** START Record extracts **

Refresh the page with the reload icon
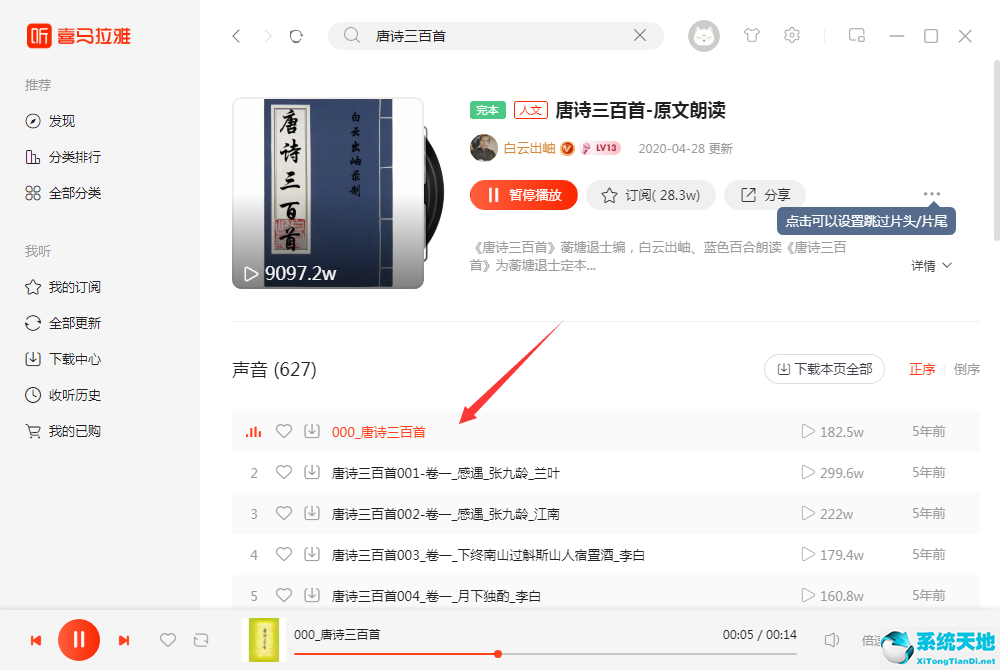The image size is (1000, 670). tap(296, 36)
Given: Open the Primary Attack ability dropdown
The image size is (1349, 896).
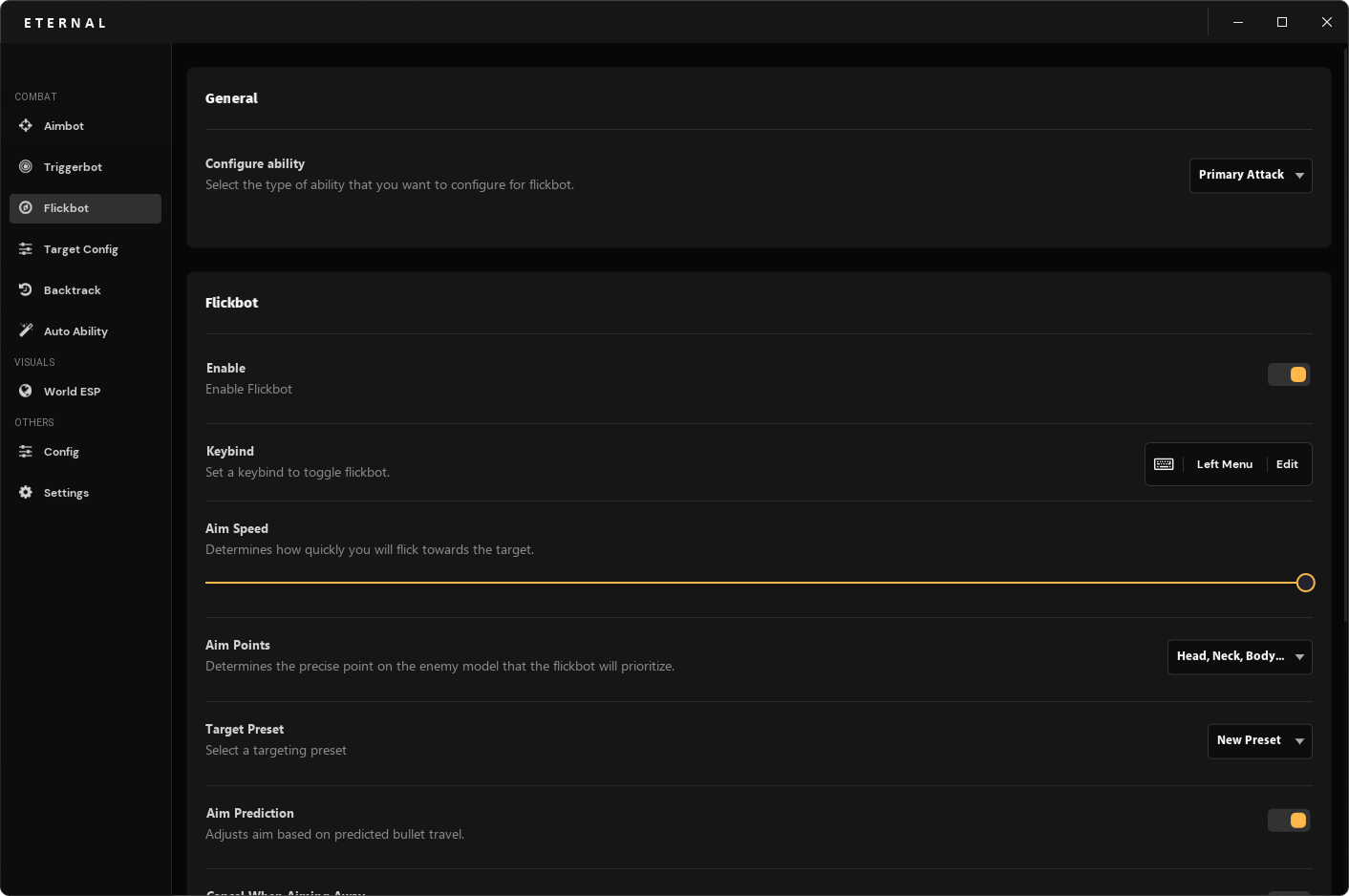Looking at the screenshot, I should tap(1250, 176).
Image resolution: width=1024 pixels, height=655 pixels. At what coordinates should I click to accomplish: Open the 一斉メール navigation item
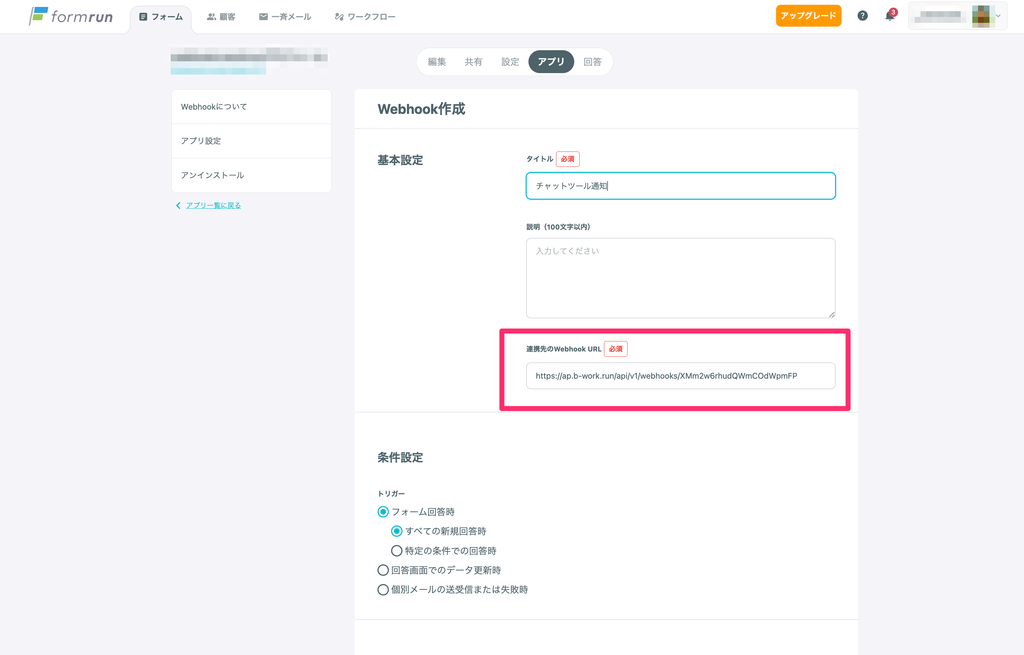tap(285, 17)
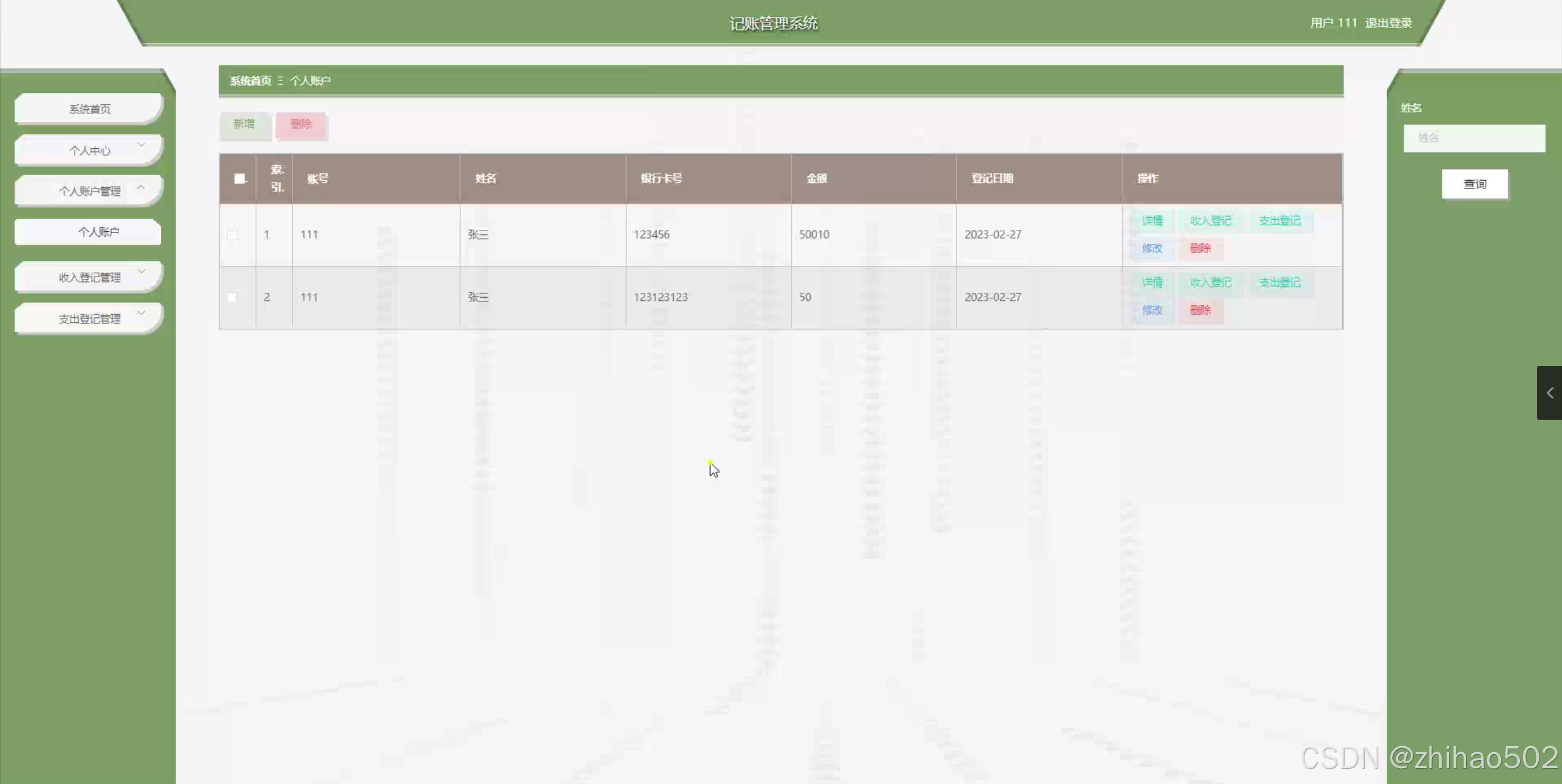Click the 退出登录 link in the header
Screen dimensions: 1562x784
point(1389,23)
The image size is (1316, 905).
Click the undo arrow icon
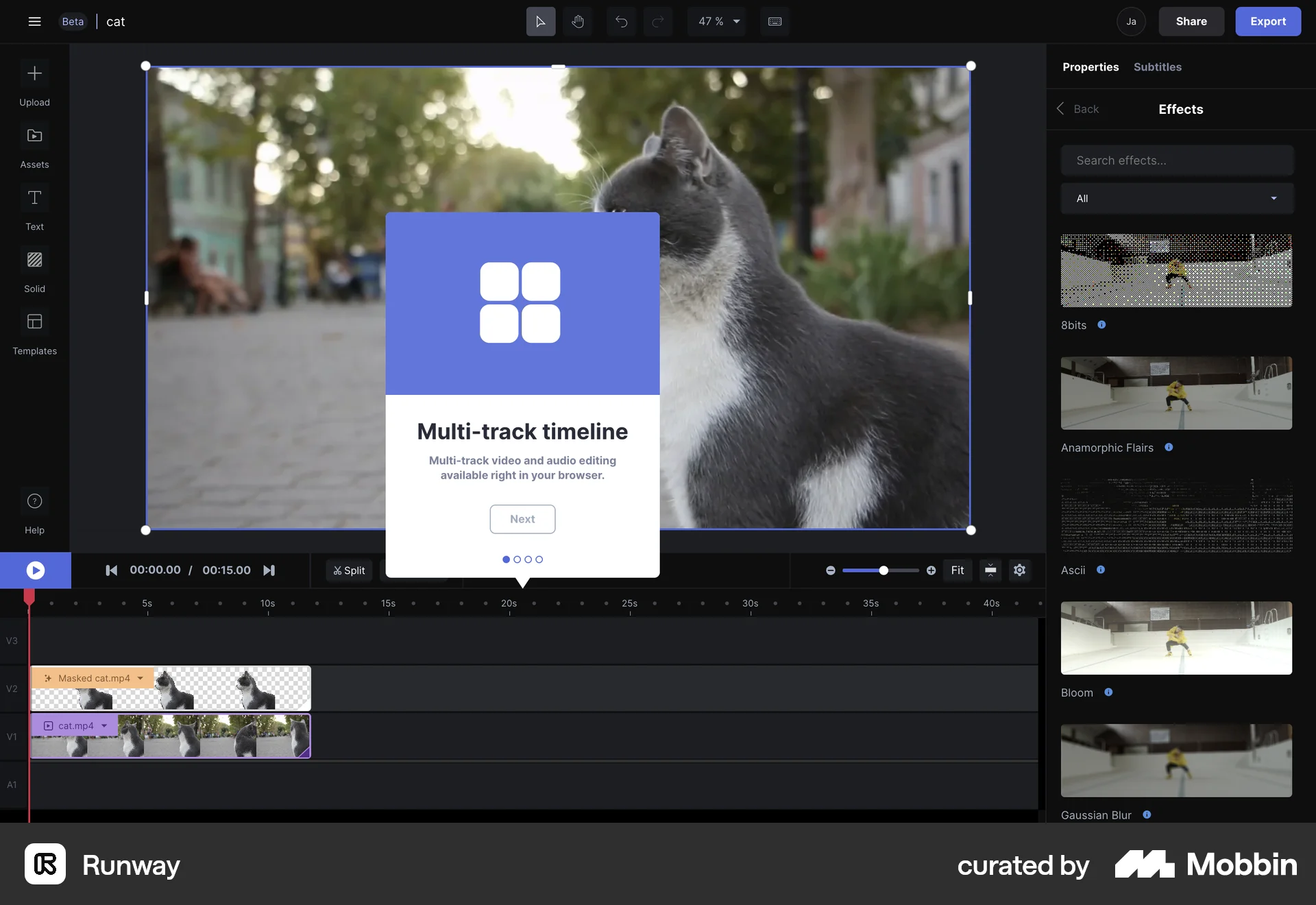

** END Record extracts **

Goal: Please reproduce the data from the line containing "Given: Open the" through the end of the data, leaving the pictures out of your answer.

Task response:
Given: Open the Primary Attack ability dropdown
The image size is (1349, 896).
Looking at the screenshot, I should tap(1250, 176).
Image resolution: width=1024 pixels, height=655 pixels. At what coordinates should I click to accomplish: Open the 一斉メール navigation item
tap(285, 17)
Click the 退出登录 link in the header
Screen dimensions: 1562x784
point(1389,23)
The image size is (1316, 905).
Click the undo arrow icon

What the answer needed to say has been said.